そんな中、データ入力かなにかの仕事で派遣先に出向いたところ初日からシステムがダウンして約5時間ひたすら待機、という日がありました。
そこでたまたま隣り合わせた同年代の男の雰囲気に自分と同じ匂いを嗅ぎつけた私。
話してみると「なんと」というか「やっぱり」というか、小説家の保坂和志氏 が好きだという共通点が見つかりました。
それがM君との出会いです。
ただ好きというばかりでなく、M君は保坂和志(の小説世界)的生活をしていました。
東中野だったか下落合だったか中井だったか、たしか私も一度お邪魔しましたけれども、古い戸建を数人の友人と共同で借りて暮らしていたのです。
その家には日々さまざまな人が遊びに来るだけでなく、近所の猫も気軽に出入りしているのだとか。
青春ものの日本映画や若手ミュージシャンのPVに出てきそうな、錆びた物干し台の似合う小さな屋上もありました。
少し前までは〈多くの古書店主を輩出している有名な古書店〉でアルバイトをしていた。
今はフリーターだが自分も将来は古本屋をやりたい。
最近はフリーマーケット等のイベントに出店して自分の本を売ったりしている。
M君はなんだか物語の中の人みたいでした。
今になって冷静に考えてみるとM君と過ごした期間というのはとても短く、酒を酌み交わした回数も片手で足りる程度だったのかもしれません。
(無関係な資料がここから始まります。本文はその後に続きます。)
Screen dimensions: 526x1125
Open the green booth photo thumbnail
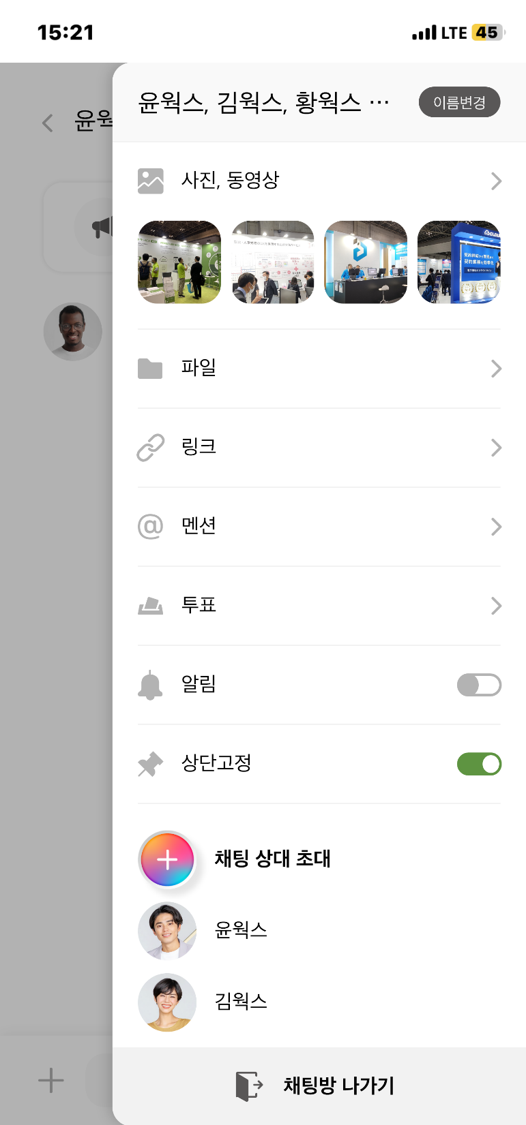point(179,263)
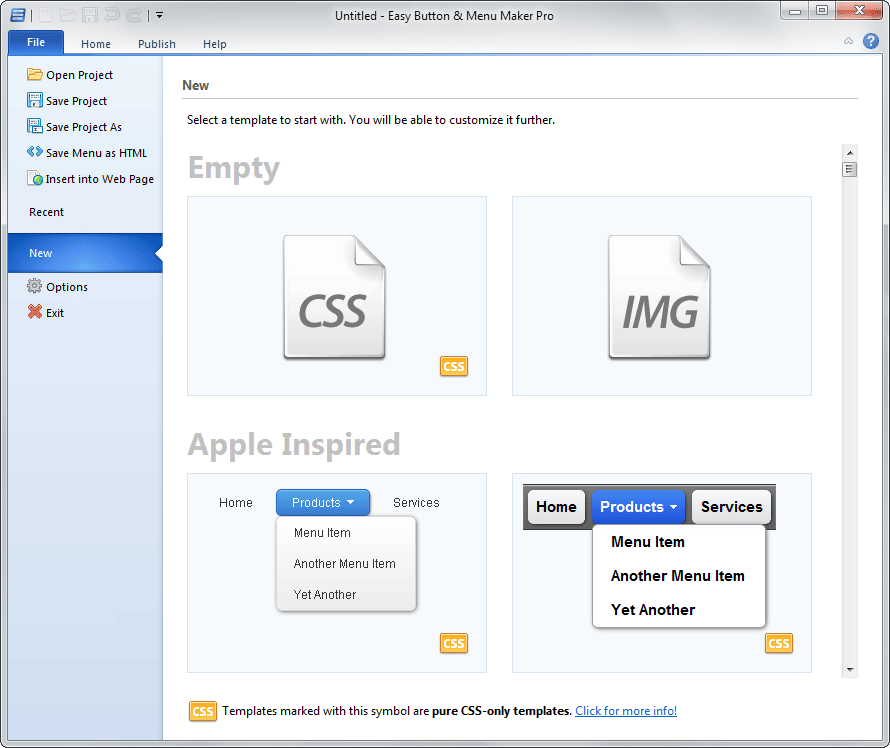Open help via the blue question mark
This screenshot has width=890, height=748.
870,42
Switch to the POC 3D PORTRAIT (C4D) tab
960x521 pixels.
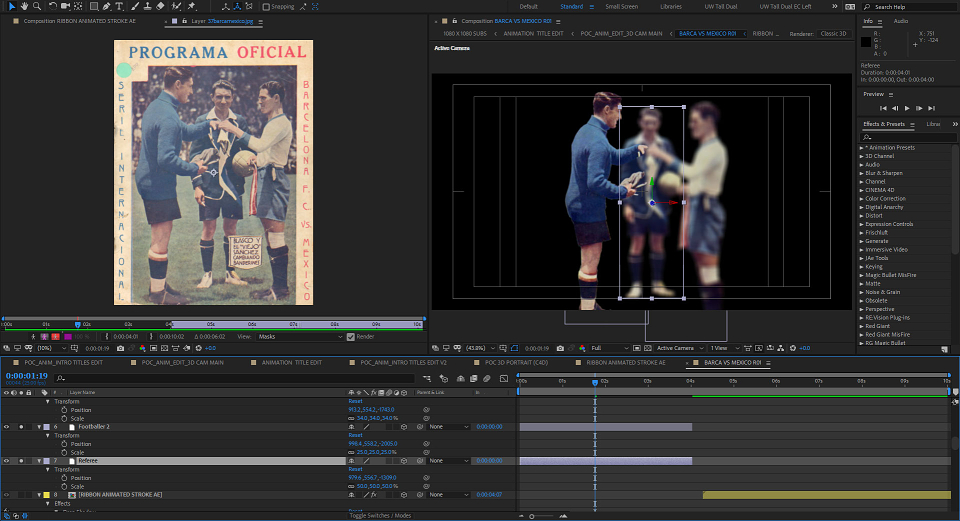click(x=516, y=362)
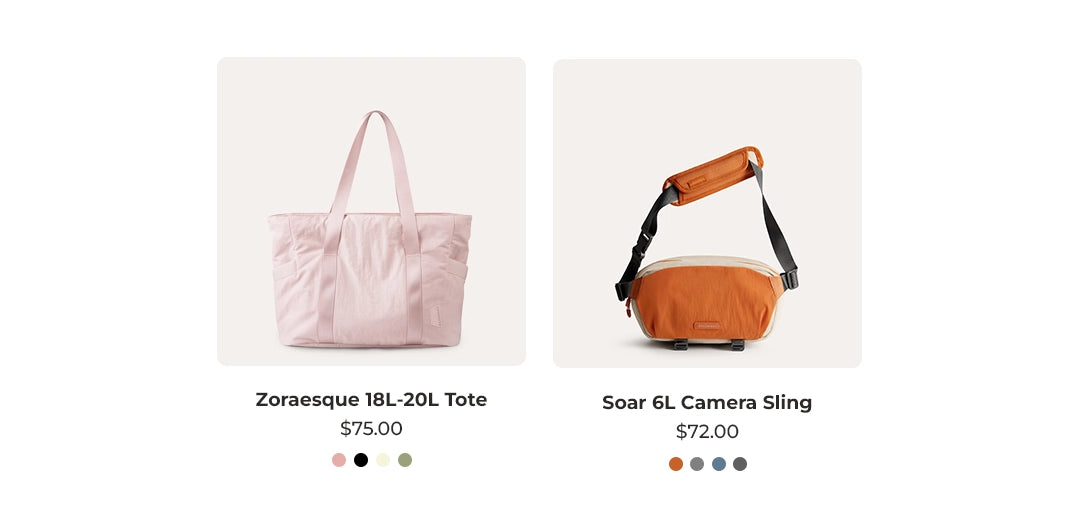Pick the cream color swatch for the tote

[383, 460]
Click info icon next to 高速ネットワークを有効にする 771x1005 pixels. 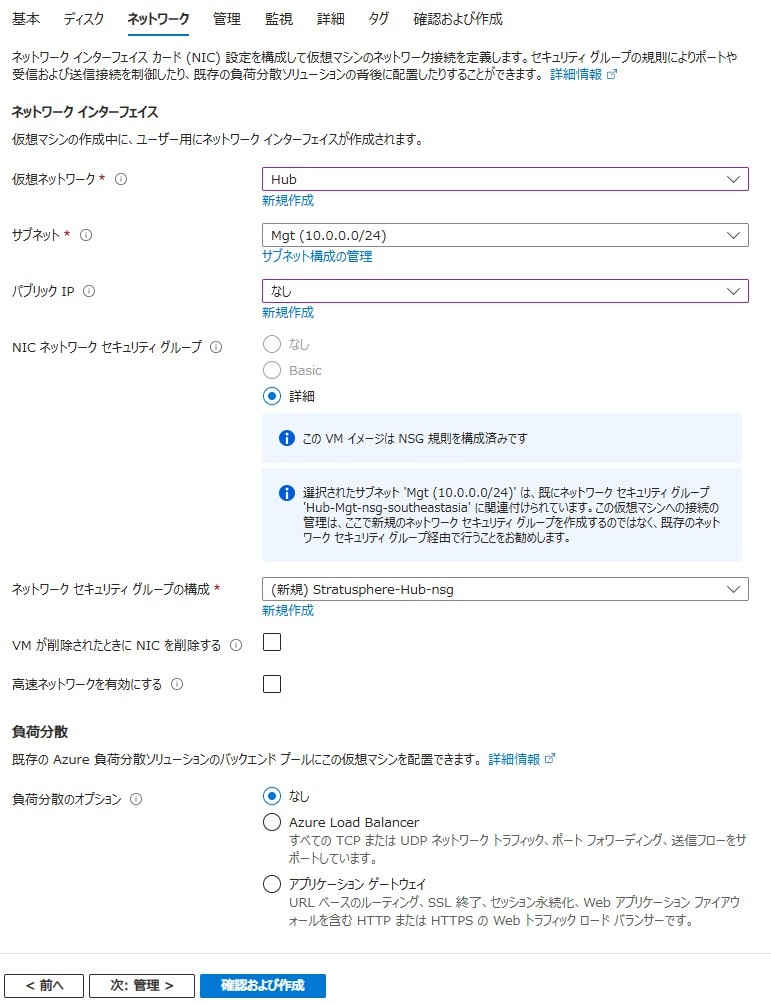177,685
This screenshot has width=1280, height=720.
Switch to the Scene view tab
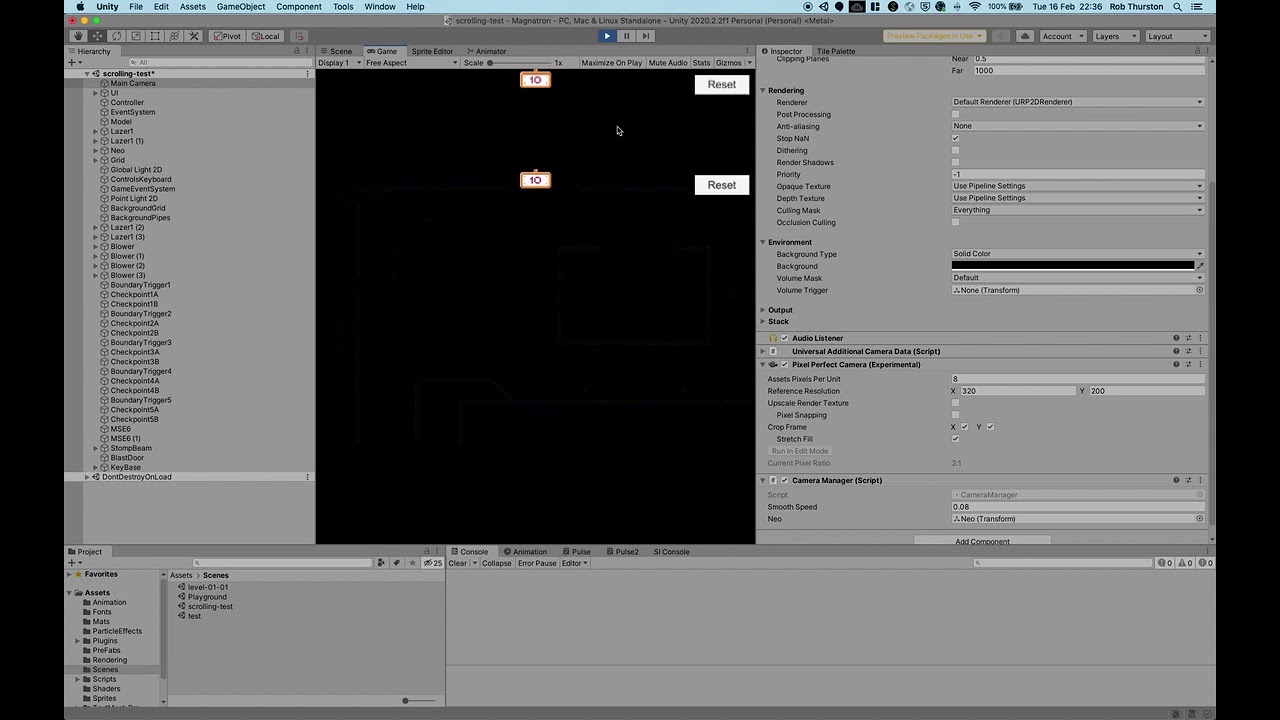click(x=338, y=51)
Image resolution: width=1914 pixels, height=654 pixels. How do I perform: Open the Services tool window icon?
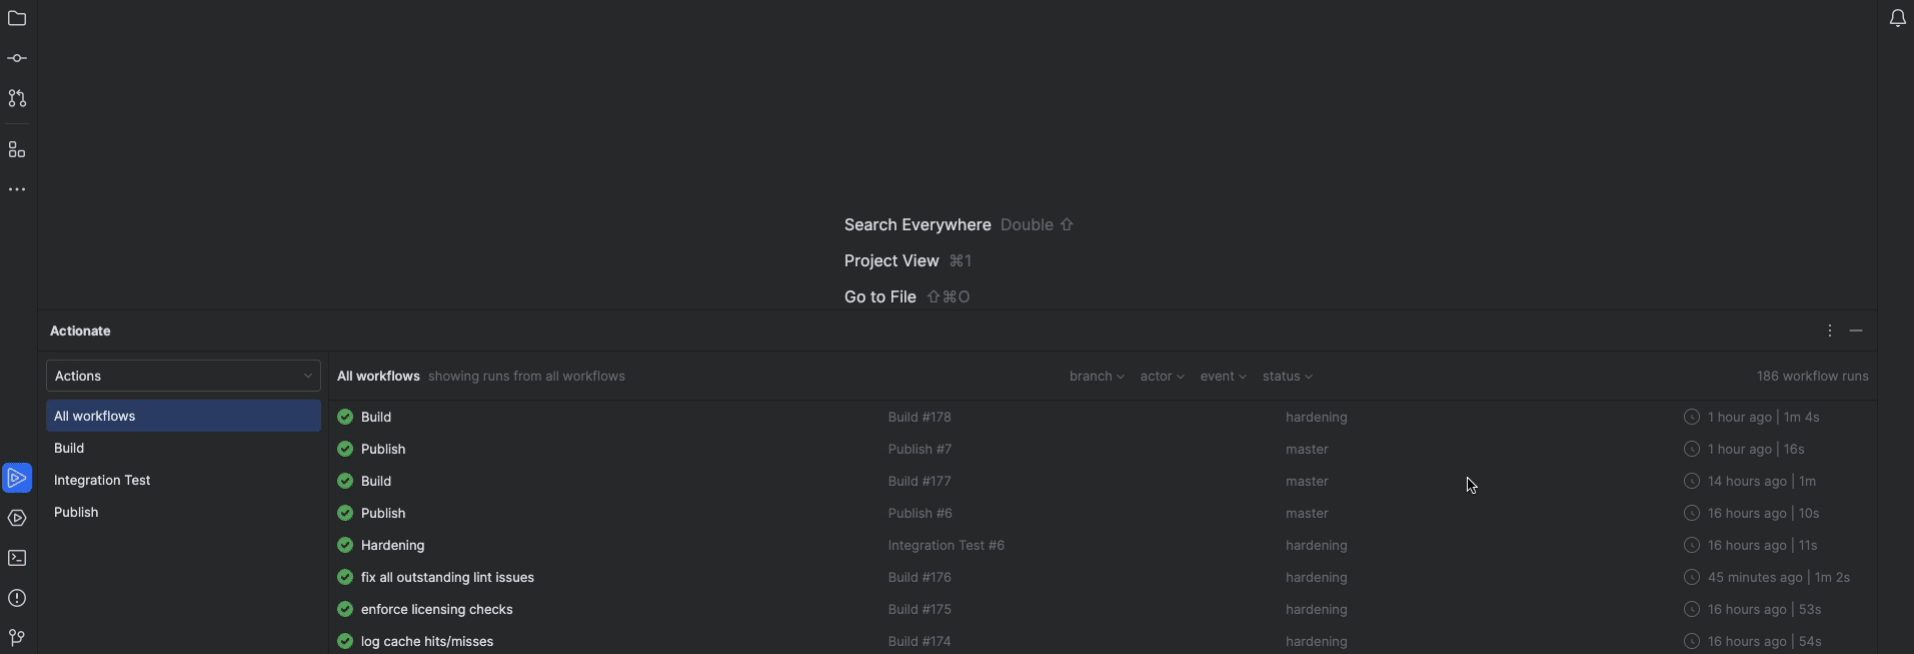point(17,518)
しかし東京での日々を思い返す際、不思議とM君の顔はわりと序盤に出てきます。
最後に会ったのは2016年。
サラリーマンだった私が中目黒の古書店で出張コーヒーをさせてもらった日だったと記憶しています。
その時点で5〜6年ぶりの再会、共に30歳を越えていました。
不慣れ且つせわしない環境で二三の言葉しか交わせませんでしたが、今は(たしかWEB系の)定職に就いているのだと聞いて「やっぱり」と思いました。
幻滅したとかそういう意味ではなく「30だしそりゃみんなまともな大人になっていくよな」という、どちらかというとむしろ置いて行かれたような気分で。
そこから特に連絡を取り合うこともなくさらに7年が経過し、時は2023年4月。
年に数回しか投稿されないM君のTwitterに動きがありました。
「古本屋を開業しました」
「なんと!」と同時に「やっぱり!」と思いました。
それは激しく嬉しいタイプの「やっぱり」でした。
後付けだと言われればそれまでですが、最初に嗅ぎつけた自分と同種のあの匂いは「勤め人が勤まらない人間」の匂いだったのだと思います(失礼)。
きっと滋味深い古書店になると思います。
古本屋 汀線 https://www.teisen-books.com/
さっそく『記憶のつくりかた』という詩集を買いました。
私の記憶力はまるで信用ならんので、この文章でも意図せず無自覚に「つくって」いる部分があるかと思います。
あしからず。
古書好きのあなたはぜひ一度覗いてみてください。